----- TASK DATA -----
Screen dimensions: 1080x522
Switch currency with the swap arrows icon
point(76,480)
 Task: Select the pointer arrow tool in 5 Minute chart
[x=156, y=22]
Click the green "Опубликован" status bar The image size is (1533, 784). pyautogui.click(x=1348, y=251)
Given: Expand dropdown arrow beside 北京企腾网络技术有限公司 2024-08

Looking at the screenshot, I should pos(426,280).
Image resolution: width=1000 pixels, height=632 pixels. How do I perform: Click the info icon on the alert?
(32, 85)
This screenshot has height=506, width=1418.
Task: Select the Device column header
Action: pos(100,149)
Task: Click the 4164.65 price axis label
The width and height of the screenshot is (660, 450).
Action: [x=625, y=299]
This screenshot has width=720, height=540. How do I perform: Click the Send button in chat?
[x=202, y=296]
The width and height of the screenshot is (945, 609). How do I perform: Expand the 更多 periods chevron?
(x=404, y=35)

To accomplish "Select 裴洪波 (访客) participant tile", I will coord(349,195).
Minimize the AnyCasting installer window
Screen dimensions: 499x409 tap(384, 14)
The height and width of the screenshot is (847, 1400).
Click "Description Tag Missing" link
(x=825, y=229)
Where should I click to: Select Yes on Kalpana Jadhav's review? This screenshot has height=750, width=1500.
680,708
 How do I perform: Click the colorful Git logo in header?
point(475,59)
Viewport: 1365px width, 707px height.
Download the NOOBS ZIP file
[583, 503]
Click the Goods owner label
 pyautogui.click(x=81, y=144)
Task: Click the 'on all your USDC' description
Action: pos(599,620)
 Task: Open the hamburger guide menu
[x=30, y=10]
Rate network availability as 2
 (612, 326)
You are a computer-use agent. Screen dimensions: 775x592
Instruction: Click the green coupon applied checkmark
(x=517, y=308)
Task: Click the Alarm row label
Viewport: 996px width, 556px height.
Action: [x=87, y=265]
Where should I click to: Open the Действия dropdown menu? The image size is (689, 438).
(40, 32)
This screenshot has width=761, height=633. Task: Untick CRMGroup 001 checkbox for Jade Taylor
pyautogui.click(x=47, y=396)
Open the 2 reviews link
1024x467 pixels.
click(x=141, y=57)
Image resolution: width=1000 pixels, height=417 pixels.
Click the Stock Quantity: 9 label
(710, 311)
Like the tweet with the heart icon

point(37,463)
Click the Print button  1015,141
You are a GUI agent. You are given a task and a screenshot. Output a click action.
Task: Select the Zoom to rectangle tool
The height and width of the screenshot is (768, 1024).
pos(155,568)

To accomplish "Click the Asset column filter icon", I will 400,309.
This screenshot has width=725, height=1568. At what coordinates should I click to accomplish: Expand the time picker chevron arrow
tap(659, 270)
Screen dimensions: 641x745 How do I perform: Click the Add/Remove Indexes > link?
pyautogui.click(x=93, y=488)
-----
◆ YOUR OBJECTIVE ◆
Please reproduce all of the entries exactly as they stand.

◆ YOUR RESPONSE ◆
Screen dimensions: 1080x522
Switch currency with the swap arrows icon
point(76,480)
 Task: Select the pointer arrow tool in 5 Minute chart
[x=156, y=22]
Click the green "Опубликован" status bar The image size is (1533, 784). pyautogui.click(x=1348, y=251)
Given: Expand dropdown arrow beside 北京企腾网络技术有限公司 2024-08

Looking at the screenshot, I should pos(426,280).
Image resolution: width=1000 pixels, height=632 pixels. How do I perform: Click the info icon on the alert?
(32, 85)
This screenshot has height=506, width=1418.
Task: Select the Device column header
Action: pos(100,149)
Task: Click the 4164.65 price axis label
The width and height of the screenshot is (660, 450).
Action: [x=625, y=299]
This screenshot has width=720, height=540. How do I perform: Click the Send button in chat?
[x=202, y=296]
The width and height of the screenshot is (945, 609). How do I perform: Expand the 更多 periods chevron?
(x=404, y=35)

To accomplish "Select 裴洪波 (访客) participant tile", I will coord(349,195).
Minimize the AnyCasting installer window
Screen dimensions: 499x409 tap(384, 14)
The height and width of the screenshot is (847, 1400).
Click "Description Tag Missing" link
(x=825, y=229)
Where should I click to: Select Yes on Kalpana Jadhav's review? This screenshot has height=750, width=1500.
680,708
 How do I perform: Click the colorful Git logo in header?
point(475,59)
Viewport: 1365px width, 707px height.
Download the NOOBS ZIP file
[583, 503]
Click the Goods owner label
 pyautogui.click(x=81, y=144)
Task: Click the 'on all your USDC' description
Action: pos(599,620)
 Task: Open the hamburger guide menu
[x=30, y=10]
Rate network availability as 2
 (612, 326)
You are a computer-use agent. Screen dimensions: 775x592
Instruction: Click the green coupon applied checkmark
(x=517, y=308)
Task: Click the Alarm row label
Viewport: 996px width, 556px height.
Action: [x=87, y=265]
Where should I click to: Open the Действия dropdown menu? The image size is (689, 438).
(40, 32)
This screenshot has width=761, height=633. Task: Untick CRMGroup 001 checkbox for Jade Taylor
pyautogui.click(x=47, y=396)
Open the 2 reviews link
1024x467 pixels.
click(x=141, y=57)
Image resolution: width=1000 pixels, height=417 pixels.
Click the Stock Quantity: 9 label
(710, 311)
Like the tweet with the heart icon

point(37,463)
Click the Print button  1015,141
You are a GUI agent. You are given a task and a screenshot. Output a click action.
Task: Select the Zoom to rectangle tool
The height and width of the screenshot is (768, 1024).
pos(155,568)

To accomplish "Click the Asset column filter icon", I will 400,309.
This screenshot has width=725, height=1568. At what coordinates should I click to accomplish: Expand the time picker chevron arrow
tap(659, 270)
Screen dimensions: 641x745 How do I perform: Click the Add/Remove Indexes > link?
pyautogui.click(x=93, y=488)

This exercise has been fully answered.